I am shaking and sobbing.

I'm coming home from girly lunch with J. I'm behind a guy turning left on a city street. I want to go straight. It is NOT a turn lane. (this will be important later on) There is room on the right to go around the left turn person, but it is NOT a driving lane. I miss the light. Light turns green. I proceed. Man in right lane (NOT A DRIVING LANE)in a pickup accelerates and honks his horn at me. He has to drop behind me so he doesn't hit the parked cars. (BECAUSE HE'S NOT IN A DRIVING LANE) He's on my ass, giving me the finger. Please note, this is a man older than my father. This is not some cocky teenager. This is someone's paw paw, ok? When there ARE two lanes. he pulls beside me and screams at me so loudly I can hear him with the radio on and the window closed. I go through my purse in a vain attempt to find my cell phone. He's screaming names at me that I have NEVER been called. "Stupid fucking bitch, don't you know what lane you were in?" I rolled down my window and said "Sir, it wasn't a turn lane". He screams obscenities at me again. I finally said "Shut the fuck up, you stupid hillbilly" and drove off. He actually did shut up, surprised I think that I yelled back at him.

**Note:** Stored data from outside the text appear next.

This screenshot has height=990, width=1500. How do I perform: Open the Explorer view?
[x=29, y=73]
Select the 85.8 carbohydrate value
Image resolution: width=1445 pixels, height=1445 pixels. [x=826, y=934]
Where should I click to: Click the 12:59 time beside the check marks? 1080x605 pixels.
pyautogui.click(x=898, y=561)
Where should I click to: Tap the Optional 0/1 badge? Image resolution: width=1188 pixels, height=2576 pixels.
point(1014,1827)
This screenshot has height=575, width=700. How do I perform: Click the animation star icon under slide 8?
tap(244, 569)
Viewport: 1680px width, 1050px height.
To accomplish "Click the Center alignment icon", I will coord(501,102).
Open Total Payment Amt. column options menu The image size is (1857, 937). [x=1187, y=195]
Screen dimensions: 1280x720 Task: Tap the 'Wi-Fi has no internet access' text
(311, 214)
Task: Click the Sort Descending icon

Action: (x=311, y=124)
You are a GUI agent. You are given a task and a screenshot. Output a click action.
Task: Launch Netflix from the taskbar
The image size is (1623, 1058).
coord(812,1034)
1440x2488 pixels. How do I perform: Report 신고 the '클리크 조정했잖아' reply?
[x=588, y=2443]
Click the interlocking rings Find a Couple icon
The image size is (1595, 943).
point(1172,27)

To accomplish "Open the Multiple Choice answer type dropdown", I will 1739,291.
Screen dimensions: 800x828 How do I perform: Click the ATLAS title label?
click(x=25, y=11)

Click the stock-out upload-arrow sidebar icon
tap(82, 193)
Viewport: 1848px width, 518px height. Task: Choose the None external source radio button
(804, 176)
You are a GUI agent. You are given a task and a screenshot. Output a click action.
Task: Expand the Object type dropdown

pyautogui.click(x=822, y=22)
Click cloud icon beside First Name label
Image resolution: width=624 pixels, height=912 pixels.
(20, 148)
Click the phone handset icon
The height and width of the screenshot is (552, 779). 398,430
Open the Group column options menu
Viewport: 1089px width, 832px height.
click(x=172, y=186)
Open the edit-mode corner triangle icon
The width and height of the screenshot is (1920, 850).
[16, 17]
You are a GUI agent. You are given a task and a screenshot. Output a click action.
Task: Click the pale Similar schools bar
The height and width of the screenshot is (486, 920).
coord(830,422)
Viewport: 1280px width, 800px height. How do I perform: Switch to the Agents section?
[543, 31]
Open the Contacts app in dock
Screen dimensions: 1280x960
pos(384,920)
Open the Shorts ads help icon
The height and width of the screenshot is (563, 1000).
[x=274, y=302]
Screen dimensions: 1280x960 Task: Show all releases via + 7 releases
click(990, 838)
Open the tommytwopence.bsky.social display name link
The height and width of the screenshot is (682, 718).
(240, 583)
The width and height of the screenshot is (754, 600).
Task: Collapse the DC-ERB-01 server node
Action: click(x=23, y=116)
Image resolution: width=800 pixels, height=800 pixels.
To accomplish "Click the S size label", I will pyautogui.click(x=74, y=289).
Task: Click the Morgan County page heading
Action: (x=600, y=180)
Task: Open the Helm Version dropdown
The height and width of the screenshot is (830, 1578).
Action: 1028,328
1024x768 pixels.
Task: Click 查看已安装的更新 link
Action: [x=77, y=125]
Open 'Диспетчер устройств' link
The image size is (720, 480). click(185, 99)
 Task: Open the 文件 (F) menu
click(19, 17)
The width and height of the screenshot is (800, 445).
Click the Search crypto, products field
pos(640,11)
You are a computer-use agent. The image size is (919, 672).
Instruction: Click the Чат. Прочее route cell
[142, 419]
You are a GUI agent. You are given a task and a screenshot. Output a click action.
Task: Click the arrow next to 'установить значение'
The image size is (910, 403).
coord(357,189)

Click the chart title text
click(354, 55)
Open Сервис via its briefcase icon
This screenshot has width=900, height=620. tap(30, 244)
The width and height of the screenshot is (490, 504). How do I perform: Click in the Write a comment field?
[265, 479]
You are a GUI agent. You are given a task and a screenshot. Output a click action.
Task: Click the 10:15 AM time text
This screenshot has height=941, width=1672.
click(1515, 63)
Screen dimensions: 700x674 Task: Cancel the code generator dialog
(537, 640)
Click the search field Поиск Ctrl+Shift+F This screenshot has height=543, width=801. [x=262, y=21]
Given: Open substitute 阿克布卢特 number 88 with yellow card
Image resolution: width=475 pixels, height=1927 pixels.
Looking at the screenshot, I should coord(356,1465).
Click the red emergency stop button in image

Asshole. I have NEVER IN ALL MY LIFE been yelled at that way, nor treated with that amount of disrespect. That is someone's husband and father and he thinks that is how you talk to women?

And let's not forget, I WAS RIGHT. Fuckers. Stupid Indiana inbred lame ass ignorant hillbilly motherfuckers.

And I'm still crying. I called Beloved when I got home, and he was afraid I was in an accident, I was so hysterical.

I am having the most fucking craptastic weekend ever. This just caps it. No, actually, the capper is the veiled snarky email from my friend who didn't want to leave her kids in childcare at the wedding. Here is her note. Names have been changed.

I will be the only one from my family on both Friday and Saturday. (Friend)wrote that she isn't taking her kids and she thought you expected the boysto stay in the hospitality suite most of the night. That just won't work with little ones. It will be easier all the way around if Husband and Grandma stay home with the boys. I'm disappointed Husband won't be there, but, I can't see any alternative. Mom is insistent that Grandma can't be left alone with the boys - not even at bedtime. I will have to find some time to spend with Grandma on Saturday,though, so I may leave the reception as soon as I have fulfilled whatever duties I might have.

So there ya have it. I am the singularly most heinous person on the face of the earth.

You know what? FUCK EVERYONE. I am so sick of being a good person, trying to be nice (and IRL, I AM nice. I'm only bitchy here), and just getting FUCKED OVER FOR IT. I hate people. I really, really do. Because most of us, when it comes right down to it, are selfish, stupid fuckers.